Old Quebec: make room for new families? Not so easy!

The real estate project at 8 McWilliam Street, in the historic district of Old Quebec, is a compromise. Not only does it respect the urban fabric of the sector, but it aims to welcome a hundred new residents in a neighborhood that has been struggling for too long.
For several months, a group of citizens, who live mostly in front of McWilliam islet and who say from the outset that the project will cause them inconvenience whatever the height, increases the pressure to block a project that is nevertheless born of a process of consultation and reflection.

In fact, after three years of design work with the Quebec City Planning and Conservation Commission and the Ministry of Culture, the many requirements and recommendations were put in place and the project was hailed by the all of these stakeholders. Even before filing the first draft, a study was conducted to determine the impact that a six-storey building would have on the luminosity and visual breakthroughs of neighboring buildings.

In other words, the first version of the project was, from the start, a reflection conducted in the interest of residents of the neighborhood.

In addition, these studies show that the addition of a fifth floor will have almost no impact on the sunshine and visual breakthroughs of neighboring buildings, because this fifth floor is located in the attic of the building.

Given the concerns raised by some citizens, the plans were redone to find a solution to take into account their concerns, and not to compromise the viability of the project. The result was to reduce the number of storeys to five, to obtain a building height of 18 meters calculated at the top of the roof (the highest point). This adjustment was made with the goal that the project be accepted by the residents of Old Quebec. In total, the project has been revisited more than six times to meet the expectations of all parties.

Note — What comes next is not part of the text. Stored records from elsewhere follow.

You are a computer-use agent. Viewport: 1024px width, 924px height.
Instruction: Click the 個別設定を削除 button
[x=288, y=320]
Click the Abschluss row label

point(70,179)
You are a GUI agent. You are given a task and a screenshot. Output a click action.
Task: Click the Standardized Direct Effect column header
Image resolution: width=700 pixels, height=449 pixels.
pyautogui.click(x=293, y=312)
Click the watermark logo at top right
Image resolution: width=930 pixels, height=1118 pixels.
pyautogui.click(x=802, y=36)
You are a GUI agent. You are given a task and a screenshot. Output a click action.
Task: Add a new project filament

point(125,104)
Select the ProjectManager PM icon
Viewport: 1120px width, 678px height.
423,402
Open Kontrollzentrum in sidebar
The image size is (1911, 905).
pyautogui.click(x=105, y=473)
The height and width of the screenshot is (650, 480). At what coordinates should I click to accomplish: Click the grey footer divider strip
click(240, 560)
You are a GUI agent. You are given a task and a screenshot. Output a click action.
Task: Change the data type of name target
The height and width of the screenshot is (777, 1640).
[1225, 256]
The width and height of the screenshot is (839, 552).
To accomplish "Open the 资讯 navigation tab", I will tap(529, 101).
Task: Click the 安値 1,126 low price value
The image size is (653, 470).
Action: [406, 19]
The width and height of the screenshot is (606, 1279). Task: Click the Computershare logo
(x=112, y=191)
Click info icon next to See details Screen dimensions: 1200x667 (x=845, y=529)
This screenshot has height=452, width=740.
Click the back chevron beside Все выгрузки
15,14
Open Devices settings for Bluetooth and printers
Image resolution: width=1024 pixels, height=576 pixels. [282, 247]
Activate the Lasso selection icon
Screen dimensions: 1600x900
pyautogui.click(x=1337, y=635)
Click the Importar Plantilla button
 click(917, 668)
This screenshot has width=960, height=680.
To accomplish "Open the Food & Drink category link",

The integration of this project in the community of Old Quebec and its unique architecture was at the heart of the concerns during its design. To achieve this, the building will be built with the highest quality materials, respectful of the architectural heritage of Old Quebec, and will have the effect, we believe, to enhance the neighboring buildings.

Contrary to what some local residents have written, the project, in its current form, fits into its immediate environment. The architecture has been specifically designed to ensure that at ground level, the building gives the impression of having a height of four floors (thirteen meters). Indeed, thanks to the sloping roof, the fifth floor is invisible to the eyes of the walker and does not affect the integrity of the landscape nor the brightness for the neighbors.

This means that the real impact of this project is the same as that of a thirteen-meter flat-roofed building, which is permitted by current zoning. It should also be specified that seven of the fifteen surrounding buildings, several of which house the dwellings of protesting residents, have a height which exceeds that established by the by-law of which the same protesting residents require full application.

The question arises: how can we attract new residents to the historic district when we do not compromise on the establishment of a viable project linking the economic and aesthetic aspects?

As such, the man who nominated Quebec for his UNESCO ranking, Serge Viau, wrote in Le Soleil to publicly support the project as it was presented, seeing it as a compromise. quite acceptable. As pointed out by the one who has been a manager at the Ville de Québec for several years, and who has led several projects in urban planning, it is important to strike a balance between architecture and viability, in order to obtain projects that are well integrated with their environment.

The project presented to the City is located on this point of balance.

It is therefore misleading to argue that a zoning change would set a precedent for other developers interested in building higher in Old Quebec. The exemption from the zoning by-law sought is intended to apply only to the construction plan that has been submitted to the City, and to it alone. This means that a five-storey building could not be built in another form than the one already approved.

As Mr. Viau correctly pointed out, the proposal by the City of Quebec to submit a construction plan is the ideal solution since it constitutes a guarantee that the zoning derogation applies only to the project that has been submitted. .

The change is scary. Unfortunately, the unfounded fears of some residents who view this residential project in a negative light, regardless of their height, could compromise the construction of a quality and harmonious building to make way for a project that complies with regulation, will bear the marks of the constraints of profitability and will not have the effect of increasing the value of this historic district.

The soul of a neighborhood comes from those who reside there; otherwise, it is little more than a tourist attraction park. When analyzing what is most likely to protect the historic heritage of Old Québec, an objective analysis of the facts should lead to the conclusion that the arrival of one hundred new residents living in a high-quality building whose visual impacts are, in addition to its very existence, almost nonexistent, should supplant the fear that some residents maintain that a precedent is created and give way to a hypothetically undesirable project.

It must be reasonable, the historical heritage, it is shared.

Local information matters to me and I want to participate in the future of my life.